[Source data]

+ + + +

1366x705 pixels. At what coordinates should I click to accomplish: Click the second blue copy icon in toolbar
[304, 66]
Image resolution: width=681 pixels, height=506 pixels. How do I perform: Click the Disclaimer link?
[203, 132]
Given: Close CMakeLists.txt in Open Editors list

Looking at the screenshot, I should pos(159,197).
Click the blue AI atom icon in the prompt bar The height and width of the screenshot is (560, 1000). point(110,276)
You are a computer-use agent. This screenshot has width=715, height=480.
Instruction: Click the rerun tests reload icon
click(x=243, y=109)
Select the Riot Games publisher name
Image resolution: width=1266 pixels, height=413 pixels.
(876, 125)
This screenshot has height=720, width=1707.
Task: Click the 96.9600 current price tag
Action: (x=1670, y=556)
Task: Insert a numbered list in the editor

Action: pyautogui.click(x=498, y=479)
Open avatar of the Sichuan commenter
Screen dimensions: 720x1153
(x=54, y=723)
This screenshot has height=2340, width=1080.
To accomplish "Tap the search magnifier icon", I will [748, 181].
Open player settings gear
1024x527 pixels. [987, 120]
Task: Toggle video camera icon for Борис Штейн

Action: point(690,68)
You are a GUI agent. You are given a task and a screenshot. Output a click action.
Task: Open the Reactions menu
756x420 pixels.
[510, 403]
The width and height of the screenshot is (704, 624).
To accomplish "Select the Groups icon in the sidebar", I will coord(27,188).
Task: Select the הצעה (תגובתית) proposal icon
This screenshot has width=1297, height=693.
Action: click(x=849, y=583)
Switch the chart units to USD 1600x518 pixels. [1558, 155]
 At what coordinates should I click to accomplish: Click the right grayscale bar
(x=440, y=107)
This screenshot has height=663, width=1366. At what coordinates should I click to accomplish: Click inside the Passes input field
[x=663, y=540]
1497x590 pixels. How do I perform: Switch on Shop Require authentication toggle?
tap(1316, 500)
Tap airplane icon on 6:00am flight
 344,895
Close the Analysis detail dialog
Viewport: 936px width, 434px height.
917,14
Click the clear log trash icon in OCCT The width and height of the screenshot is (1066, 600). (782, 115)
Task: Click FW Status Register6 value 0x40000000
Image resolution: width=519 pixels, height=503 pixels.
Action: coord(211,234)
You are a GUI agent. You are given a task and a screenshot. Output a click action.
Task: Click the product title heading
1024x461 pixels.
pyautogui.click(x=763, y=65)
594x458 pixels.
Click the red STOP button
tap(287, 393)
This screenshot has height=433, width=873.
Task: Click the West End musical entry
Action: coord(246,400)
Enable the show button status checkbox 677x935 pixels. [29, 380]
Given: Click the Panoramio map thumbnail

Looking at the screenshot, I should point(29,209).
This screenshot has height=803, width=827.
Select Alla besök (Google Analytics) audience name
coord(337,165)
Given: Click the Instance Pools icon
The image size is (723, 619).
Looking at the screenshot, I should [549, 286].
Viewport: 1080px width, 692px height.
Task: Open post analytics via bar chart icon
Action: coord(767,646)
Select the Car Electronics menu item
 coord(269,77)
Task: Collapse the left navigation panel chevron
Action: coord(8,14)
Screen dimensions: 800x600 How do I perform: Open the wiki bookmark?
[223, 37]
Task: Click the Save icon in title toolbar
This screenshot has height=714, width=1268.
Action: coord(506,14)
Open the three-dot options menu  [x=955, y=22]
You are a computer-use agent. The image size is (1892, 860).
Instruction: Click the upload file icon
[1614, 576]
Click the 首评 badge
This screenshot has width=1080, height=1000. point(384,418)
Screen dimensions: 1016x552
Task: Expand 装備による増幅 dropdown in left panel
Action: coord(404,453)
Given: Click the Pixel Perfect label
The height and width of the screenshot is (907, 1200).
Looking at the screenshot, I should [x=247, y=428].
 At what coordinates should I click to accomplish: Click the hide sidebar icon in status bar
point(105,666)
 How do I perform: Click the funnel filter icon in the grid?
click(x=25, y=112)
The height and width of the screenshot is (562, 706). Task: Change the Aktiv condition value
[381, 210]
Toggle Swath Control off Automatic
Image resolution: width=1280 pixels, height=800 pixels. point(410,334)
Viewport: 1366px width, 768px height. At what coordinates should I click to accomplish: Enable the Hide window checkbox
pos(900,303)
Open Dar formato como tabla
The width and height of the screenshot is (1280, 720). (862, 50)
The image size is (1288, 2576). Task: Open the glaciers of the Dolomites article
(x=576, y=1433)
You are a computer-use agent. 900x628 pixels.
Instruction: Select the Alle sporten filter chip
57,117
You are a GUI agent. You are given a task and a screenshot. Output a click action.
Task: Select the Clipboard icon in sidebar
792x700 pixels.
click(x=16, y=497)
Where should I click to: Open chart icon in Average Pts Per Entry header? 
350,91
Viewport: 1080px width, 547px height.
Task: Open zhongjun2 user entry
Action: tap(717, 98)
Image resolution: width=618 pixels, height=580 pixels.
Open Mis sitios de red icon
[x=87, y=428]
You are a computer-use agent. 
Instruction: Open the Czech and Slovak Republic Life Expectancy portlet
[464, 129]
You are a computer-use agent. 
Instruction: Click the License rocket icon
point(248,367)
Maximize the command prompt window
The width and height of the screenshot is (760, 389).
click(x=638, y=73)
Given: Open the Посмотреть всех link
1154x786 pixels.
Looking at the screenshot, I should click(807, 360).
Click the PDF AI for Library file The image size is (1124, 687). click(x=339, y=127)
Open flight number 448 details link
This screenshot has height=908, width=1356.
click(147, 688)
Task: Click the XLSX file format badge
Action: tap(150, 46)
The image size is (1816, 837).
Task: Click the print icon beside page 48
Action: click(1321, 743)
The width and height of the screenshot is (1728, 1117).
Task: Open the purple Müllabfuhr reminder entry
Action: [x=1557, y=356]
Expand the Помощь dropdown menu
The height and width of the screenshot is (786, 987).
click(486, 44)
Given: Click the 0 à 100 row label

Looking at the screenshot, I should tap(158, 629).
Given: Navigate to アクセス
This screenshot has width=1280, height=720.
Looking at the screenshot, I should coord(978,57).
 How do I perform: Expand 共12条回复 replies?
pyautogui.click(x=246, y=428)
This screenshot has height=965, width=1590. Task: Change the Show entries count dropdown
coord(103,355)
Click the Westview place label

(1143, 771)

+ + + +

What is required:
The answer must restate each entry word for word.

Solution for this problem:
1366x705 pixels. At what coordinates should I click to accomplish: Click the second blue copy icon in toolbar
[304, 66]
Image resolution: width=681 pixels, height=506 pixels. How do I perform: Click the Disclaimer link?
[203, 132]
Given: Close CMakeLists.txt in Open Editors list

Looking at the screenshot, I should pos(159,197).
Click the blue AI atom icon in the prompt bar The height and width of the screenshot is (560, 1000). point(110,276)
You are a computer-use agent. This screenshot has width=715, height=480.
Instruction: Click the rerun tests reload icon
click(x=243, y=109)
Select the Riot Games publisher name
Image resolution: width=1266 pixels, height=413 pixels.
(876, 125)
This screenshot has height=720, width=1707.
Task: Click the 96.9600 current price tag
Action: (x=1670, y=556)
Task: Insert a numbered list in the editor

Action: pyautogui.click(x=498, y=479)
Open avatar of the Sichuan commenter
Screen dimensions: 720x1153
(x=54, y=723)
This screenshot has height=2340, width=1080.
To accomplish "Tap the search magnifier icon", I will [748, 181].
Open player settings gear
1024x527 pixels. [987, 120]
Task: Toggle video camera icon for Борис Штейн

Action: point(690,68)
You are a GUI agent. You are given a task and a screenshot. Output a click action.
Task: Open the Reactions menu
756x420 pixels.
[510, 403]
The width and height of the screenshot is (704, 624).
To accomplish "Select the Groups icon in the sidebar", I will coord(27,188).
Task: Select the הצעה (תגובתית) proposal icon
This screenshot has width=1297, height=693.
Action: click(x=849, y=583)
Switch the chart units to USD 1600x518 pixels. [1558, 155]
 At what coordinates should I click to accomplish: Click the right grayscale bar
(x=440, y=107)
This screenshot has height=663, width=1366. At what coordinates should I click to accomplish: Click inside the Passes input field
[x=663, y=540]
1497x590 pixels. How do I perform: Switch on Shop Require authentication toggle?
tap(1316, 500)
Tap airplane icon on 6:00am flight
 344,895
Close the Analysis detail dialog
Viewport: 936px width, 434px height.
917,14
Click the clear log trash icon in OCCT The width and height of the screenshot is (1066, 600). (782, 115)
Task: Click FW Status Register6 value 0x40000000
Image resolution: width=519 pixels, height=503 pixels.
Action: coord(211,234)
You are a GUI agent. You are given a task and a screenshot. Output a click action.
Task: Click the product title heading
1024x461 pixels.
pyautogui.click(x=763, y=65)
594x458 pixels.
Click the red STOP button
tap(287, 393)
This screenshot has height=433, width=873.
Task: Click the West End musical entry
Action: coord(246,400)
Enable the show button status checkbox 677x935 pixels. [29, 380]
Given: Click the Panoramio map thumbnail

Looking at the screenshot, I should point(29,209).
This screenshot has height=803, width=827.
Select Alla besök (Google Analytics) audience name
coord(337,165)
Given: Click the Instance Pools icon
The image size is (723, 619).
Looking at the screenshot, I should [549, 286].
Viewport: 1080px width, 692px height.
Task: Open post analytics via bar chart icon
Action: coord(767,646)
Select the Car Electronics menu item
 coord(269,77)
Task: Collapse the left navigation panel chevron
Action: coord(8,14)
Screen dimensions: 800x600 How do I perform: Open the wiki bookmark?
[223, 37]
Task: Click the Save icon in title toolbar
This screenshot has height=714, width=1268.
Action: coord(506,14)
Open the three-dot options menu  [x=955, y=22]
You are a computer-use agent. The image size is (1892, 860).
Instruction: Click the upload file icon
[1614, 576]
Click the 首评 badge
This screenshot has width=1080, height=1000. point(384,418)
Screen dimensions: 1016x552
Task: Expand 装備による増幅 dropdown in left panel
Action: coord(404,453)
Given: Click the Pixel Perfect label
The height and width of the screenshot is (907, 1200).
Looking at the screenshot, I should [x=247, y=428].
 At what coordinates should I click to accomplish: Click the hide sidebar icon in status bar
point(105,666)
 How do I perform: Click the funnel filter icon in the grid?
click(x=25, y=112)
The height and width of the screenshot is (562, 706). Task: Change the Aktiv condition value
[381, 210]
Toggle Swath Control off Automatic
Image resolution: width=1280 pixels, height=800 pixels. point(410,334)
Viewport: 1366px width, 768px height. At what coordinates should I click to accomplish: Enable the Hide window checkbox
pos(900,303)
Open Dar formato como tabla
The width and height of the screenshot is (1280, 720). (862, 50)
The image size is (1288, 2576). Task: Open the glaciers of the Dolomites article
(x=576, y=1433)
You are a computer-use agent. 900x628 pixels.
Instruction: Select the Alle sporten filter chip
57,117
You are a GUI agent. You are given a task and a screenshot. Output a click action.
Task: Select the Clipboard icon in sidebar
792x700 pixels.
click(x=16, y=497)
Where should I click to: Open chart icon in Average Pts Per Entry header? 
350,91
Viewport: 1080px width, 547px height.
Task: Open zhongjun2 user entry
Action: tap(717, 98)
Image resolution: width=618 pixels, height=580 pixels.
Open Mis sitios de red icon
[x=87, y=428]
You are a computer-use agent. 
Instruction: Open the Czech and Slovak Republic Life Expectancy portlet
[464, 129]
You are a computer-use agent. 
Instruction: Click the License rocket icon
point(248,367)
Maximize the command prompt window
The width and height of the screenshot is (760, 389).
click(x=638, y=73)
Given: Open the Посмотреть всех link
1154x786 pixels.
Looking at the screenshot, I should click(807, 360).
Click the PDF AI for Library file The image size is (1124, 687). click(x=339, y=127)
Open flight number 448 details link
This screenshot has height=908, width=1356.
click(147, 688)
Task: Click the XLSX file format badge
Action: tap(150, 46)
The image size is (1816, 837).
Task: Click the print icon beside page 48
Action: click(1321, 743)
The width and height of the screenshot is (1728, 1117).
Task: Open the purple Müllabfuhr reminder entry
Action: [x=1557, y=356]
Expand the Помощь dropdown menu
The height and width of the screenshot is (786, 987).
click(486, 44)
Given: Click the 0 à 100 row label

Looking at the screenshot, I should tap(158, 629).
Given: Navigate to アクセス
This screenshot has width=1280, height=720.
Looking at the screenshot, I should coord(978,57).
 How do I perform: Expand 共12条回复 replies?
pyautogui.click(x=246, y=428)
This screenshot has height=965, width=1590. Task: Change the Show entries count dropdown
coord(103,355)
Click the Westview place label

(1143, 771)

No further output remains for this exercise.